The majority of adults are able to read fluently. However, when children learn to read, the process is dependent on a number of skills and requires a great deal of adult guidance. In this course we will discuss the cultural importance of literacy across societies and throughout childhood. We will focus on the development of the complex skill of reading, including phonemic awareness, phonics, fluency, and higher-order processes that contribute to decoding and text comprehension. Because instruction can play a determining factor in children's acquisition of literacy skills, we will study early reading materials and examine strategies that are employed in the classroom to facilitate the acquisition of these skills. Evaluation will be based on class participation, a series of short papers, and a longer final project.
This course will prepare students to become peer mentors for the Knowledge Commons. Although there is some mentoring this semester as assignments in the course, students must be willing to commit to being peer mentors in the Fall of 2019. We will engage research on student learning and the value of mentoring relationships, explore how to facilitate learning in these relationships, develop an understanding of what it means to be in a mentoring role, and observe and learn from mentors in action. In smaller groups, students will apprentice as mentors for a specific Knowledge Commons program, choosing among: Gallery (curatorial and installation support), Holistic Learning Program (help students respond to a desire for academic self-improvement through support with academic tools and strategies, goal-setting, and problem-solving), Library Media Labs (media production and maker space support), Quantitative Resource Center (peer tutoring in mathematics, statistics, and coding), or Research and Technology (support with research and technology use for academic projects).

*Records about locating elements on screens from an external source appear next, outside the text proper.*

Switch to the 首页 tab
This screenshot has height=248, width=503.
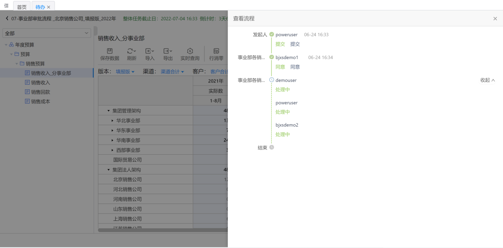click(22, 7)
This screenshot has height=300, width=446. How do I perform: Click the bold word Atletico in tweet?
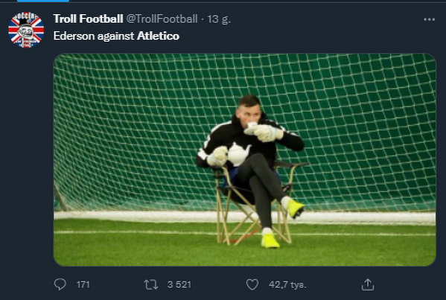[158, 36]
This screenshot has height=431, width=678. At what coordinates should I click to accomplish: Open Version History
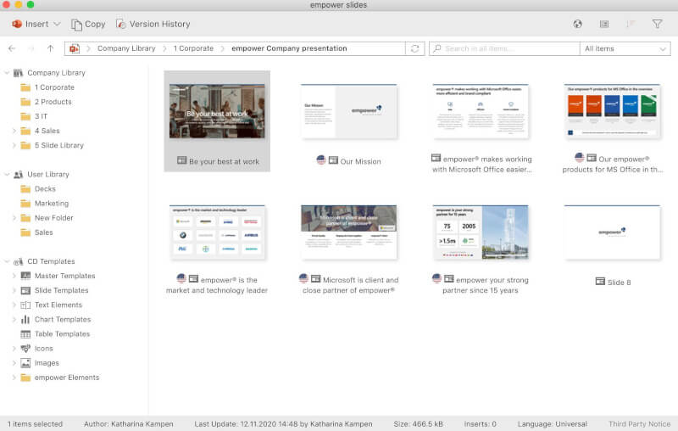153,24
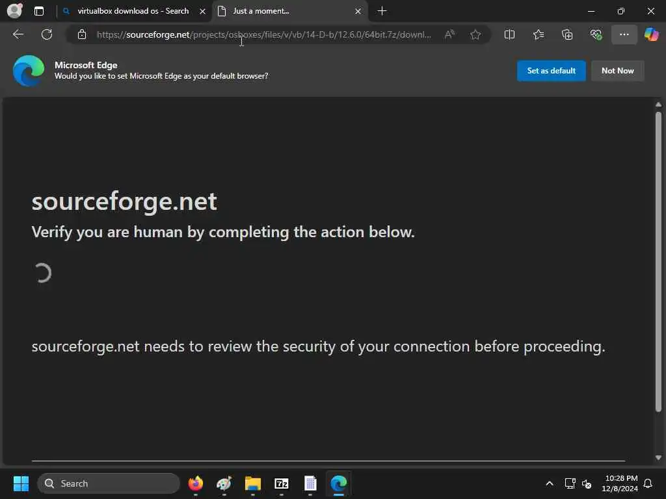Screen dimensions: 666x499
Task: Set Microsoft Edge as default browser
Action: (x=551, y=70)
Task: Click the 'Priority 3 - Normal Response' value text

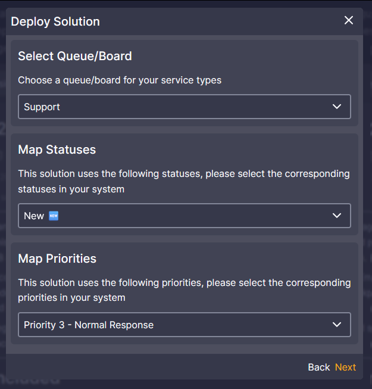Action: pos(89,325)
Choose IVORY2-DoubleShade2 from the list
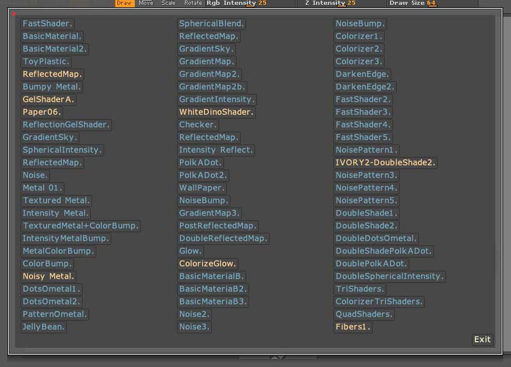The height and width of the screenshot is (367, 511). 386,163
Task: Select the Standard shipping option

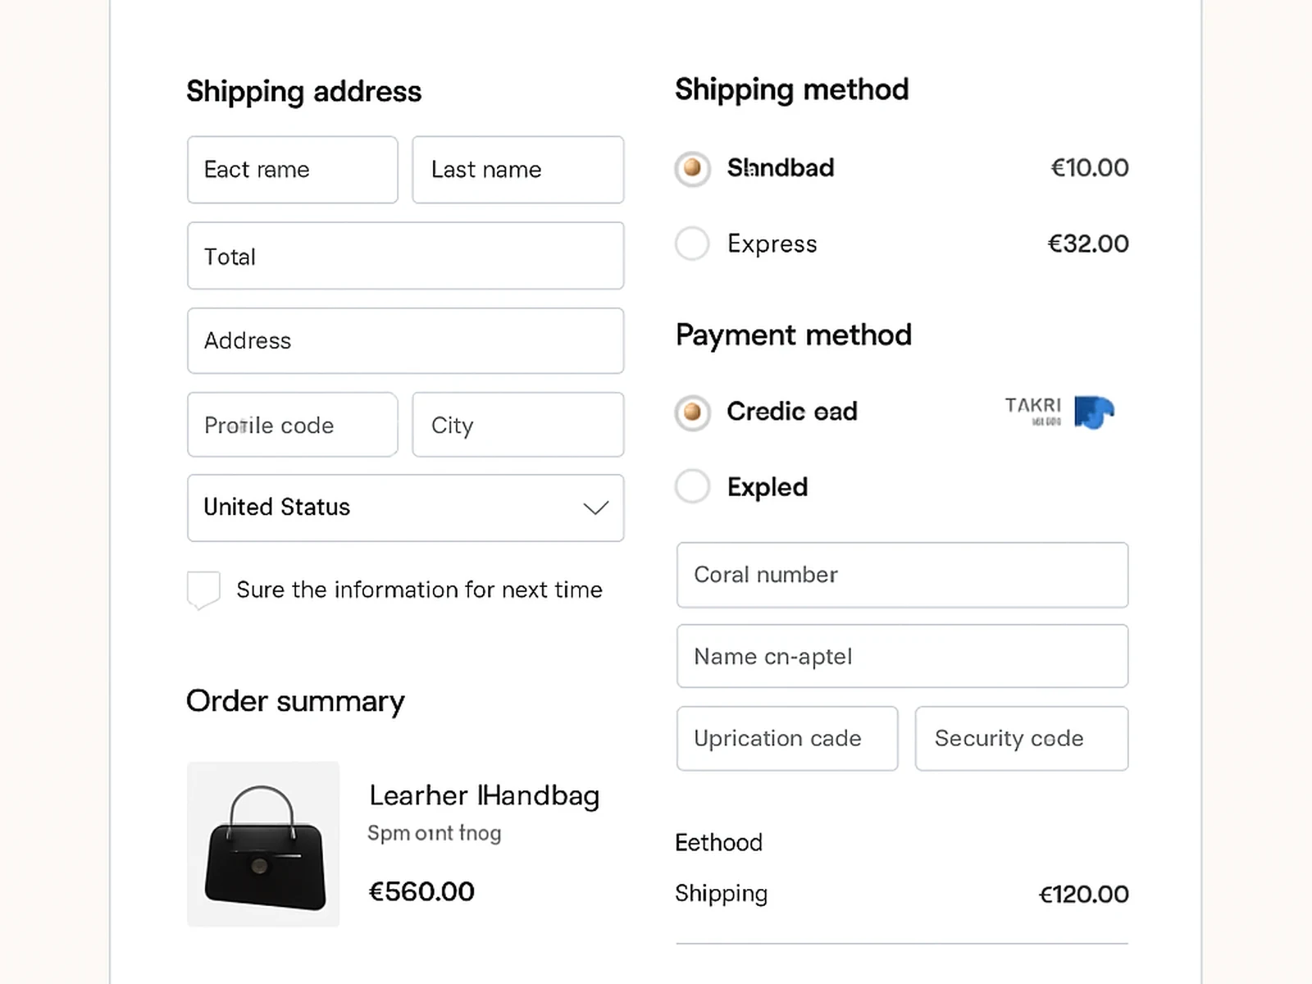Action: click(x=692, y=168)
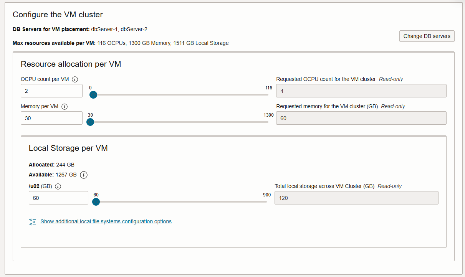Click the Requested OCPU count read-only field

(x=361, y=91)
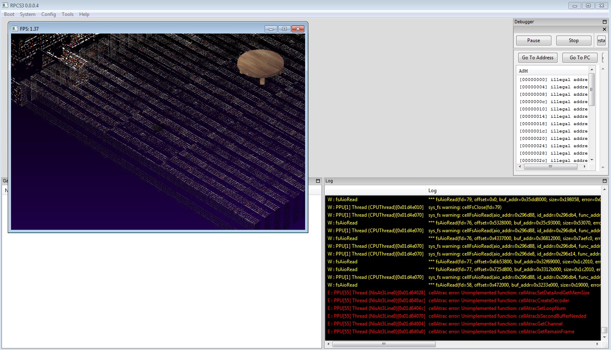Viewport: 611px width, 350px height.
Task: Click the Go To PC button
Action: 580,58
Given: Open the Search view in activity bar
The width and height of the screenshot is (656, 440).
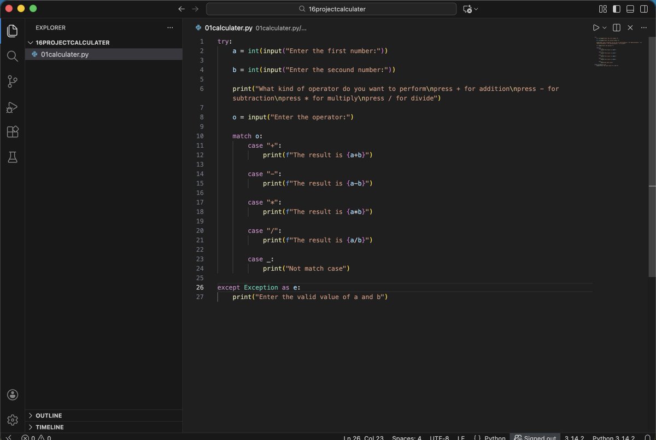Looking at the screenshot, I should pyautogui.click(x=12, y=56).
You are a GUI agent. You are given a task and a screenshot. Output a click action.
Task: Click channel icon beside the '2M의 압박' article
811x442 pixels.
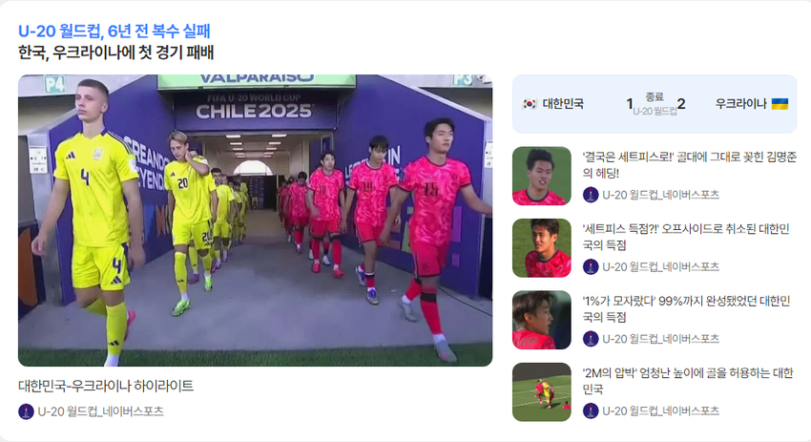point(591,410)
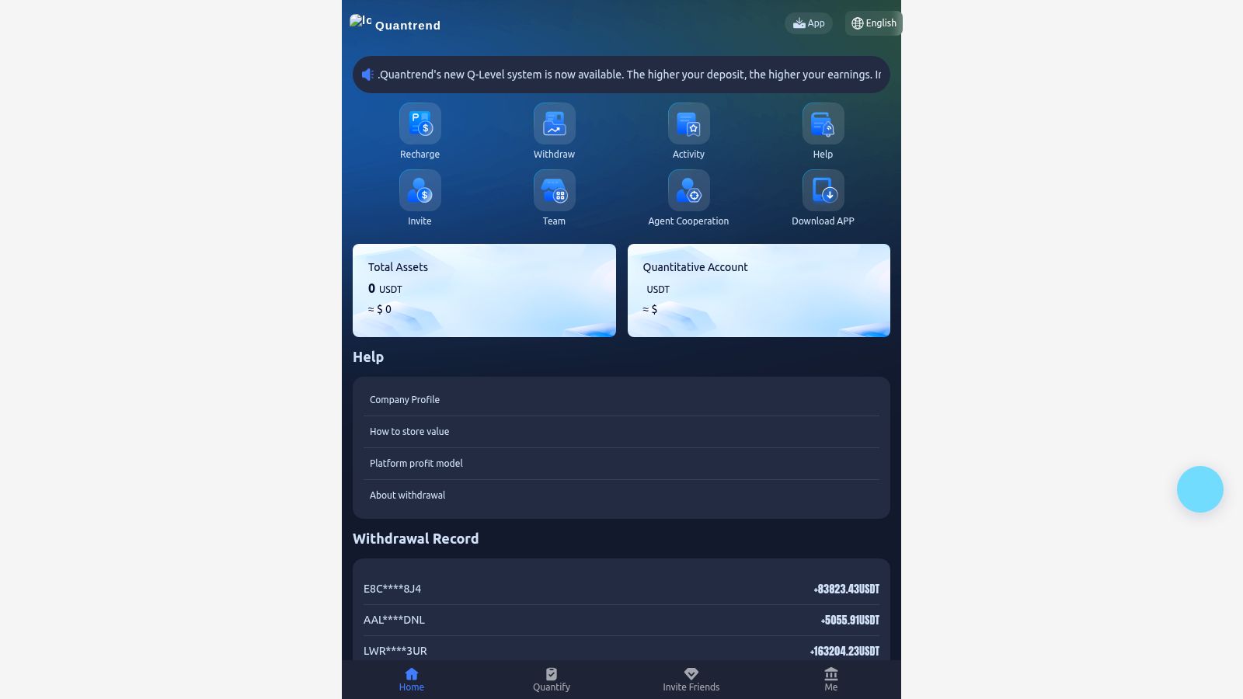This screenshot has height=699, width=1243.
Task: Tap the Download APP icon
Action: 823,191
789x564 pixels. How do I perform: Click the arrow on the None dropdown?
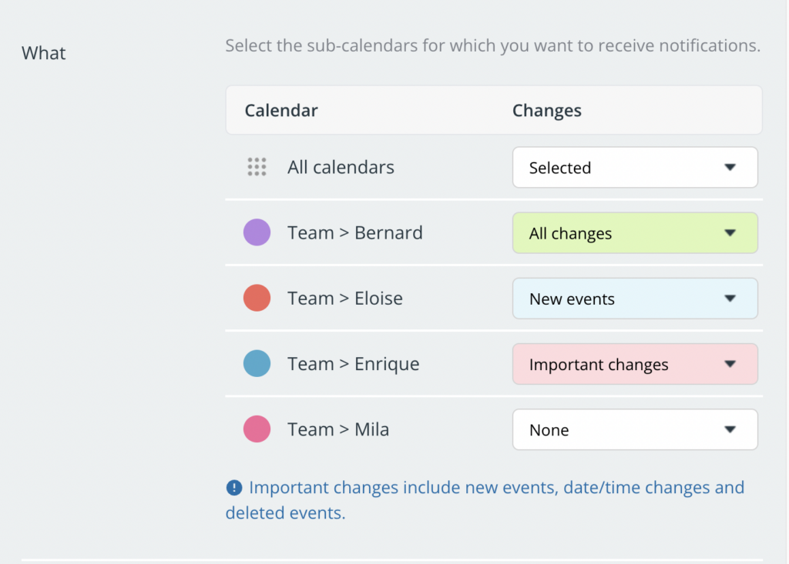click(x=730, y=429)
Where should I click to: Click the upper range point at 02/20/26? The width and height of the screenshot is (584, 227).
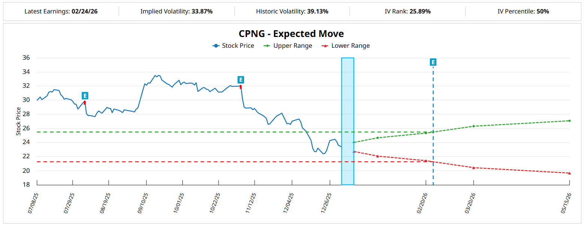[x=426, y=133]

In this course we will discuss the processes by which children come to acquire, recall, and use knowledge. This course will focus on development from infancy to middle childhood. By reading primary literature, we will examine the emergence and refinement of children's ability to form concepts, recall the past, and extend knowledge to new situations. We will consider methodological challenges and approaches to studying children's abilities, including naturalistic observations, and controlled laboratory studies. We will review literature on findings and theories of development in each area and discuss how changes in children's representational abilities contribute to these abilities. Students will make class presentations based on research articles, write short papers in response to class topics, and develop a research proposal on a topic of interest discussed in the course. This course satisfies Division I distribution requirements.
Technology is increasingly present in the lives of children. Advances in computers, the Internet, smartphones, and social media have greatly impacted how and when we access information as well as the nature of our interactions with others. These advances can lead to both potential benefits and concerns. For example, we will consider 1) how children engage with material through eBooks and online to explore factors that affect reading comprehension, 2) how social media might play a part in peer interactions and the sense of self, and 3) the pros and cons of playing video games. We will review the academic literature examining the impact of these types of technologies and also consider how schools and families incorporate these tools into children's daily lives. Students will present topics in class, write a series of short papers, and develop a research proposal on a related topic of their own interest.
In this course students will gain first- hand experience in the process of conducting research in autobiographical memory. Students will be exposed to some of the main issues in autobiographical memory for personal past events throughout the childhood years and into adulthood. We will consider the potential roles of social interaction, self, culture, and emotionality of events as well as developmental changes in autobiographical memory reports. Course requirements will include reading primary research articles, and designing and executing an original research project. This is an intensive course comprising instruction in all areas of the research process, including collection, coding, and analysis of data. Prerequisite detail: One course in psychology
Memory is not pudding, it is an elephant - while pudding is the same throughout, you cannot generalize across different types of memory. In this course we will discuss the many types of memory we use daily, from remembering the name of a new acquaintance, a favorite concert, or even how to ride a bike. We will explore the constructive nature of memories and how they may change over time as well as how memory capabilities develop over the life course. We will also discuss the neurological underpinnings of memory. However, students do not need to have a background in neuroscience. In addition to reading scholarly research and participating in demonstrations of the various forms of memory and their properties, students will be expected to write a series of brief papers throughout the semester and a larger final research proposal.